*Stored data entries:*
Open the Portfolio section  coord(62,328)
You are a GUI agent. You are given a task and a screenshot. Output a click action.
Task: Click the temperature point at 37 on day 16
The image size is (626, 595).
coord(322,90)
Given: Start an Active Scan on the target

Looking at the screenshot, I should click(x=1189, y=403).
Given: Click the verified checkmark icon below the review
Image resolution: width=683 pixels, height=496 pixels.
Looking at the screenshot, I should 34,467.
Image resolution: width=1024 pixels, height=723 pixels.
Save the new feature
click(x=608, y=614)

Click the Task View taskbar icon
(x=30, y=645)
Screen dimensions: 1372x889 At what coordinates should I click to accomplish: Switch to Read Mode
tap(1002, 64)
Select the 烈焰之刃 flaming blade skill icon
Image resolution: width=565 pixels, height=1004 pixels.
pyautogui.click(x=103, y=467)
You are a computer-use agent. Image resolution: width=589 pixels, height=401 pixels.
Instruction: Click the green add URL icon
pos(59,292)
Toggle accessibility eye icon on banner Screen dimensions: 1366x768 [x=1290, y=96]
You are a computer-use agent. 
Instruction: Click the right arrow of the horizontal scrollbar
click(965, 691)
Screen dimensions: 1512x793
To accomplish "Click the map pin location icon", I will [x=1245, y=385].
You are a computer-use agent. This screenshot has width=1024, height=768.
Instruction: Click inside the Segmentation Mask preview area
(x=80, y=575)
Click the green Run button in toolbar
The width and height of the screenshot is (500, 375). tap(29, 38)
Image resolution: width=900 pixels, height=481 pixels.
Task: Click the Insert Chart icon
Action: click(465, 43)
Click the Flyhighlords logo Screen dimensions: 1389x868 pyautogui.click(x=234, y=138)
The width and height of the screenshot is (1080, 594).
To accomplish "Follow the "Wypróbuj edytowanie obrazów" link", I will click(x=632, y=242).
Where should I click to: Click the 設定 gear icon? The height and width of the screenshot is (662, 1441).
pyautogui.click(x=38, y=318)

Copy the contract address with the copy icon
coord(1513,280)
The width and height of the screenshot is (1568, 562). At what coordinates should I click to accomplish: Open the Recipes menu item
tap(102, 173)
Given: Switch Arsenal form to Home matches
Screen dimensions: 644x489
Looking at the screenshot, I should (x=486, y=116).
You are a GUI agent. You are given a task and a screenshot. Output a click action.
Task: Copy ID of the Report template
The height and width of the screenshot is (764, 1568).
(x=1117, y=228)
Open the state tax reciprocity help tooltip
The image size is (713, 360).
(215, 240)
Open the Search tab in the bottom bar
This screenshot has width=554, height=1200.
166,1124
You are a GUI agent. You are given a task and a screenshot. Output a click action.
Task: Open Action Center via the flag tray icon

*Task details:*
Every entry shown above should be written out again without a single difference.

*Result for this task:*
Open the Portfolio section  coord(62,328)
You are a GUI agent. You are given a task and a screenshot. Output a click action.
Task: Click the temperature point at 37 on day 16
The image size is (626, 595).
coord(322,90)
Given: Start an Active Scan on the target

Looking at the screenshot, I should click(x=1189, y=403).
Given: Click the verified checkmark icon below the review
Image resolution: width=683 pixels, height=496 pixels.
Looking at the screenshot, I should 34,467.
Image resolution: width=1024 pixels, height=723 pixels.
Save the new feature
click(x=608, y=614)

Click the Task View taskbar icon
(x=30, y=645)
Screen dimensions: 1372x889 At what coordinates should I click to accomplish: Switch to Read Mode
tap(1002, 64)
Select the 烈焰之刃 flaming blade skill icon
Image resolution: width=565 pixels, height=1004 pixels.
pyautogui.click(x=103, y=467)
You are a computer-use agent. Image resolution: width=589 pixels, height=401 pixels.
Instruction: Click the green add URL icon
pos(59,292)
Toggle accessibility eye icon on banner Screen dimensions: 1366x768 [x=1290, y=96]
You are a computer-use agent. 
Instruction: Click the right arrow of the horizontal scrollbar
click(965, 691)
Screen dimensions: 1512x793
To accomplish "Click the map pin location icon", I will [x=1245, y=385].
You are a computer-use agent. This screenshot has width=1024, height=768.
Instruction: Click inside the Segmentation Mask preview area
(x=80, y=575)
Click the green Run button in toolbar
The width and height of the screenshot is (500, 375). tap(29, 38)
Image resolution: width=900 pixels, height=481 pixels.
Task: Click the Insert Chart icon
Action: click(465, 43)
Click the Flyhighlords logo Screen dimensions: 1389x868 pyautogui.click(x=234, y=138)
The width and height of the screenshot is (1080, 594).
To accomplish "Follow the "Wypróbuj edytowanie obrazów" link", I will click(x=632, y=242).
Where should I click to: Click the 設定 gear icon? The height and width of the screenshot is (662, 1441).
pyautogui.click(x=38, y=318)

Copy the contract address with the copy icon
coord(1513,280)
The width and height of the screenshot is (1568, 562). At what coordinates should I click to accomplish: Open the Recipes menu item
tap(102, 173)
Given: Switch Arsenal form to Home matches
Screen dimensions: 644x489
Looking at the screenshot, I should (x=486, y=116).
You are a GUI agent. You are given a task and a screenshot. Output a click action.
Task: Copy ID of the Report template
The height and width of the screenshot is (764, 1568).
(x=1117, y=228)
Open the state tax reciprocity help tooltip
The image size is (713, 360).
(215, 240)
Open the Search tab in the bottom bar
This screenshot has width=554, height=1200.
166,1124
You are a GUI agent. You are given a task and a screenshot. Output a click action.
Task: Open Action Center via the flag tray icon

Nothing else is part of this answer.